1870. Received four United States patents on this system; applications filed earlier.
1870. Exhibited an elaborate working model of the system at the American Institute in New York, showing the automatic signal system in operation under control of passing cars.
1871-2. Original inventor and patentee of the closed track circuit system of signaling. Received basic United States and French patents covering same, in 1872. Applications filed, 1871.
1870-71. Original inventor and patentee of the automatic electro-pneumatic signal systems for railroads in use for many years past. Received basic British patent covering this system in 1871. So far as I have been able to ascertain on careful investigation, this patent appears to be the first ever issued anywhere on this subject.

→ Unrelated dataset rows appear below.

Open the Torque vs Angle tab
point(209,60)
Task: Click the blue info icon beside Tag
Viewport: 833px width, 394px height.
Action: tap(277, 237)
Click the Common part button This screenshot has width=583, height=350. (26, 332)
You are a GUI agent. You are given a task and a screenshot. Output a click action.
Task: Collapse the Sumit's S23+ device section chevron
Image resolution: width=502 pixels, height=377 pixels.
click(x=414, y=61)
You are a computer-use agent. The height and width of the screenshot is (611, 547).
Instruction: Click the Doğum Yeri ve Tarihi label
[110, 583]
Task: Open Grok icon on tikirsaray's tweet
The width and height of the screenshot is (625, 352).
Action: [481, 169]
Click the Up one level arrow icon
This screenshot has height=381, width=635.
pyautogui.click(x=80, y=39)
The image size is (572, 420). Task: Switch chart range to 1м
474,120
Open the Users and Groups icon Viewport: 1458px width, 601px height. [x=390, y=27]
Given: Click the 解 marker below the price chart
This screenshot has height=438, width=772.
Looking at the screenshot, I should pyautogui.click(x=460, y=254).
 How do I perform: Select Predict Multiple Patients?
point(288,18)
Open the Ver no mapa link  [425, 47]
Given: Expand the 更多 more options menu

The following brief historical excerpt is taken from a United States patent granted to me on October 20, 1908, No. 901,383, on an electric railway system. This patent is one of a bunch of eight taken out by me on the same date, on the same subject. The excerpt relates to my work in signaling.
"The block signal system herein disclosed is an embodiment of the Robinson electro-pneumatic system now in extensive operation on the Pennsylvania railroad and many other leading railroads in this and other countries, embodying the closed circuit rail system for which a basic U.S. patent was granted to me on August 20, 1872, No. 130,661 (reissued July 7, 1874), the electro-pneumatic signal system disclosed in my British patent of August 30, 1871, No. 2280, the subject matter of both of which patents is disclosed in my French patent of February 29, 1872, No. 94,393. The electro-pneumatic signal system disclosed in the above named patents is also disclosed in my United States patent dated November 7, 1882, No. 267,259. As above indicated the block signal system herein described comprises the system described in my above named patents and now in general use on leading steam railroads, but modified and improved in a way adapting it for reliable and efficient use in connection with electric railroads of the sectional third rail type."
The admission of the above brief history in the above described, and substantially in two other patents of the same date, is, of course, a complete verification of its historical accuracy by the Patent Office.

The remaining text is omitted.